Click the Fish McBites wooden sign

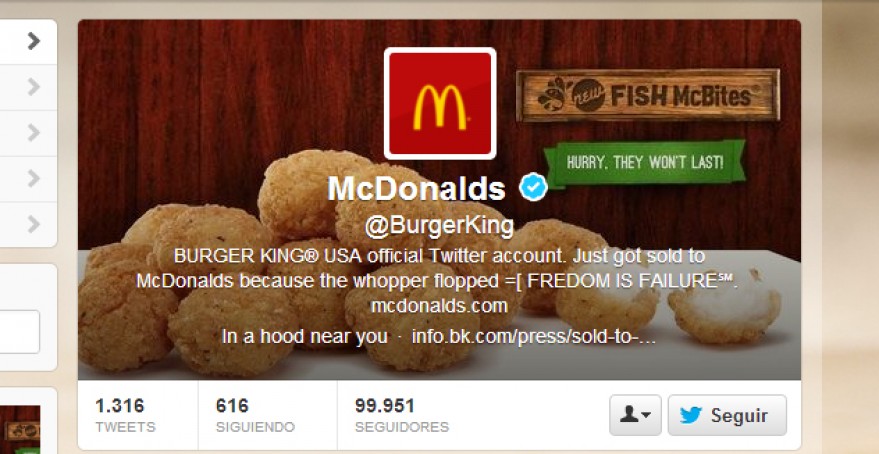point(648,95)
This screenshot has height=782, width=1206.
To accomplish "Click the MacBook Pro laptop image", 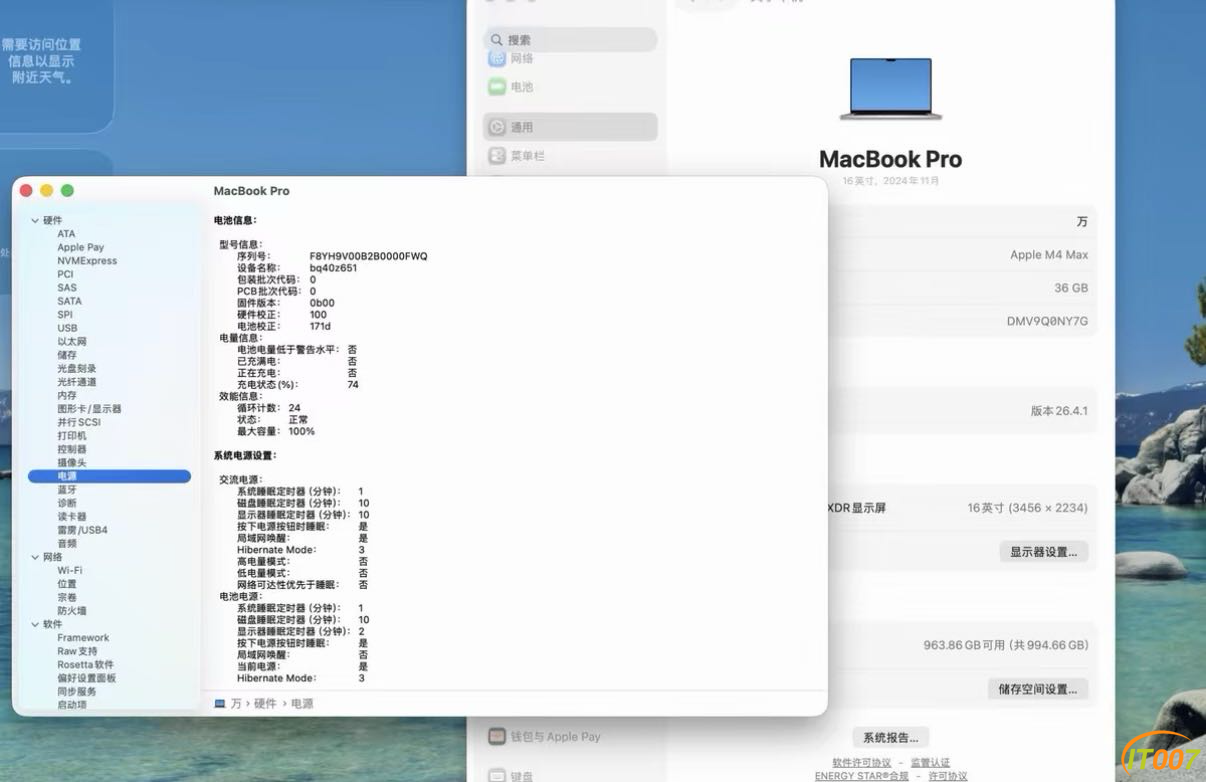I will tap(890, 89).
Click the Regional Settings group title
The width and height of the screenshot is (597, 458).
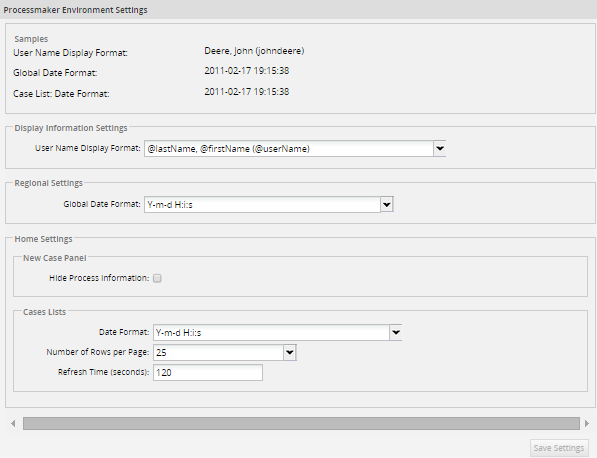pyautogui.click(x=48, y=183)
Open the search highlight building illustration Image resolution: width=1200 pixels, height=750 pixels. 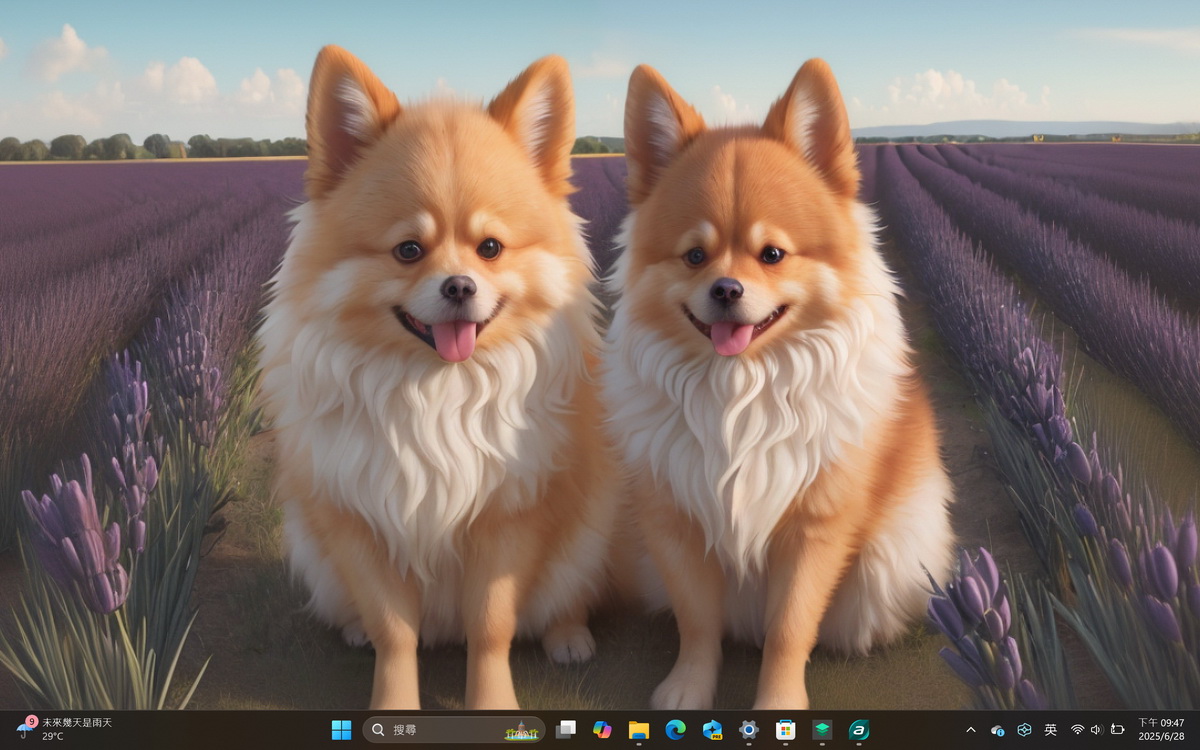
##########
Assignment: Please output exactly the lines from the line containing "Click the Regional Settings group title" through the last line of the records above, both included, and leave out any pictures.

Solution to this exercise:
Click the Regional Settings group title
The width and height of the screenshot is (597, 458).
pyautogui.click(x=48, y=183)
Open the search highlight building illustration Image resolution: width=1200 pixels, height=750 pixels. 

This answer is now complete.